▶ **Directions for this task**
Could you print every record below exactly as it appears?

Saved entries:
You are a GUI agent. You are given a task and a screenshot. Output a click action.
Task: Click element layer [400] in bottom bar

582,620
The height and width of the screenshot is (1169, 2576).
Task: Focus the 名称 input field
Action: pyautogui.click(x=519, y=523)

▶ **Output**
You are a GUI agent. You are given a task and a screenshot. Output a click action.
Task: Click element layer [400] in bottom bar

582,620
The height and width of the screenshot is (1169, 2576).
Task: Focus the 名称 input field
Action: pyautogui.click(x=519, y=523)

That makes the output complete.